Realismus und Abstraktion in der Kunst zweier Naturvölker

Bildhauerei der

SHONA und INUIT

im Vergleich

 

12. Mai bis 30. Juni 2002

„ Tiere sind es nicht, Fabelwesen auch nicht, Geister nicht, aber irgendwie sind sie doch mehr Menschen ähnlich als eher nicht “

 

Dieses Zitat des Künstlers Georg Baselitz, der als Kenner und Liebhaber afrikanischer Skulptur ein feines Gespür für die Charakteristik afrikanischer Bildhauerei hat, beschreibt Eindrücke, die der Betrachter bei der Wahrnehmung der Shona-Skulpturen erfährt. Die mehrschichtige und mehrdeutige Lesart vieler Formen, die häufig anthropomorph und zoomorph zugleich sind bei einigen liegt es nahe, von „Metamorphosen“

zu sprechen gilt als eine der zentralen Leistungen afrikanischer Formerfindungen.

Aber nicht nur die Kunst Afrikas hat ein solches Formenrepertoire hervorgebracht. In den künstlerischen Ausdrucksformen kanadischer Eskimos, den Inuit, findet man durchaus vergleichbare Strukturen, die in Inhalt und Erscheinungsbild eine sehr ähnliche Sprache sprechen. Die Veränderung der ursprünglichen Lebensbedingungen und die Berührung mit fremden Kultureinflüssen führten im 20. Jahr-hundert in beiden Kulturen zu bemerkenswerten Leistungen kreativen Kunstschaffens, die mittlerweile weltweit anerkannt sind und international geschätzt werden.

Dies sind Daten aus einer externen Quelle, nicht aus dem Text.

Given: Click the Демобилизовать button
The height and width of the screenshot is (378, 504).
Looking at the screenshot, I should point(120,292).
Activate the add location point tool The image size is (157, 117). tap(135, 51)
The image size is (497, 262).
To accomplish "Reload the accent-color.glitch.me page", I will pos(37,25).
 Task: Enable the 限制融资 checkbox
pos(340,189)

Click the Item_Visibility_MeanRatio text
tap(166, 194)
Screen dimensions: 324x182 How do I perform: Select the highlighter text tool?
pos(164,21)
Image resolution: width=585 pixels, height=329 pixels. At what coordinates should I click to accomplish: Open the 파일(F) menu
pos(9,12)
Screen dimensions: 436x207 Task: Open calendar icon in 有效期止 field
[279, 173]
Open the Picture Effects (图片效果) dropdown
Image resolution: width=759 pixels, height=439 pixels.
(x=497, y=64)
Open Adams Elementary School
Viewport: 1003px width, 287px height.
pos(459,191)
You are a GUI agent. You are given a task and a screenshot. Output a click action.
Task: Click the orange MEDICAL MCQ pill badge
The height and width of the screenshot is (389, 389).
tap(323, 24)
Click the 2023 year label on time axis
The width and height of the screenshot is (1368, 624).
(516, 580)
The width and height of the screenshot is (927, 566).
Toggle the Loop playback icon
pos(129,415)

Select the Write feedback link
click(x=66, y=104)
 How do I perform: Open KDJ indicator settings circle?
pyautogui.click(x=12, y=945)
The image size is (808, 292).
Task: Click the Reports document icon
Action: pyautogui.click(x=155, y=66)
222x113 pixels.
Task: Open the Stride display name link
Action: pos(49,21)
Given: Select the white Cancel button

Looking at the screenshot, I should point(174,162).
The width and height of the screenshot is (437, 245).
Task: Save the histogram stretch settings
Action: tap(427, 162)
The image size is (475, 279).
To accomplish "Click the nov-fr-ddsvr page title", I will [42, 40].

Zumeist metaphysische Gehalte, Glaubensvorstellungen und Szenen des alltäglichen Lebens finden sowohl bei den Shona als auch bei den Inuit Eingang in ein Formengemisch aus menschlichen Körpern und Tierleibern. Die Tiere haben eine Seele, die menschlich in ihrem Wesen ist, während die Seele der Menschen ein Tier ist. Denn wie für die Künstler aus Simbabwe sind auch für die kanadischen Inuit-Künstler die Geister allgegenwärtig und nehmen Einfluss auf den Alltag der Menschen. Die beiden bildkünstlerischen Traditionen in Bezug zu einander zu setzen, ist Ziel der Ausstellung der Bettendorffschen Galerie im Schlossgarten. In einer Gegenüberstellung einzelner Werke wird deutlich, wo die Gemeinsamkeiten, aber auch Unterschiede liegen.